A major challenge to be faced in order to introduce cell-based therapies for bone repair into wide-spread surgical practice is to translate a research-scale production model into a manufacturing design that is reproducible, clinically effective, and economically viable. One possible means by which to achieve this goal is via a bioreactor system capable of controlling, automating, and streamlining all of the individual phases of the bone-tissue engineering process. In a first step to meeting this challenge, in this work we aimed at developing and validating a closed bioreactor system for
the efficient seeding of cells into 3-dimensional scaffolds and the generation of osteoinductive constructs starting from human bone marrow-derived cells.

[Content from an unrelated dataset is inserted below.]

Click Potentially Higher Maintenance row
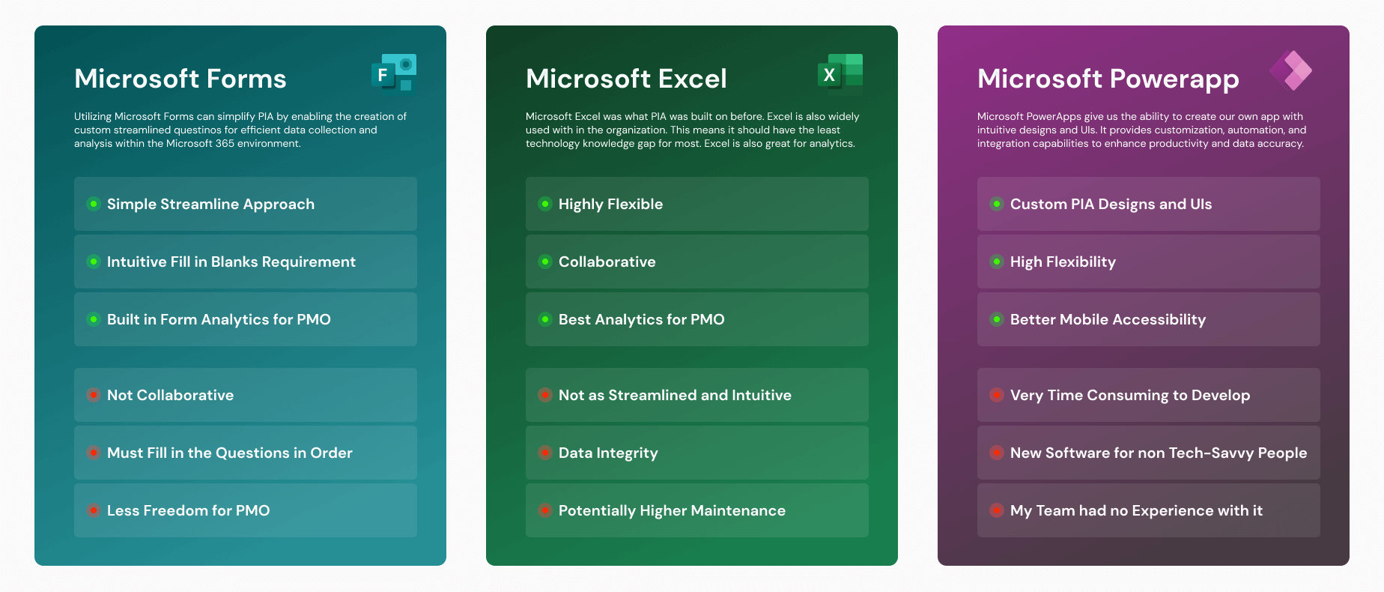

Our patented bioreactor technology essentially consists of scaffolds arranged in a circular plate, which is moved in alternating directions by a linear drive unit through a cell suspension/culture medium, thus resulting in the perfusion of the cell suspension/culture medium directly through the pores of the scaffolds in alternate directions. The cultivation chamber is fully isolated from the external environment, with liquid/gas exchange achieved through aseptic interfaces. Human bone marrow nucleated cells from 3 donors were perfused through porous ceramic discs (8 mm diameter, 4 mm thick), resulting in adhesion of the osteoprogenitor cell fraction in the ceramic scaffolds. Efficiency of cell seeding was consistently greater than 80%. Cell seeded constructs were further cultivated under perfusion for a total of 20 days, resulting in the expansion of the osteoprogenitor cells directly within the scaffold pores and maintenance of greater than 90% cell viability. Ectopic implantation of the cultivated constructs yielded abundant and reproducible formation of bone tissue, distributed throughout the scaffold pores. The developed bioreactor provides a simple and efficient approach
to establish and maintain 3D cultures of cells into scaffolds under perfusion, and to generate osteoinductive grafts starting from minimally processed bone marrow aspirates and bypassing typical cell expansion in monolayers. Incorporating the bioreactor unit into a system for automated medium change and monitoring/control of culture parameters is likely to lead to the development of a closed system for the standardized production of autologous cell-based bone substitutes.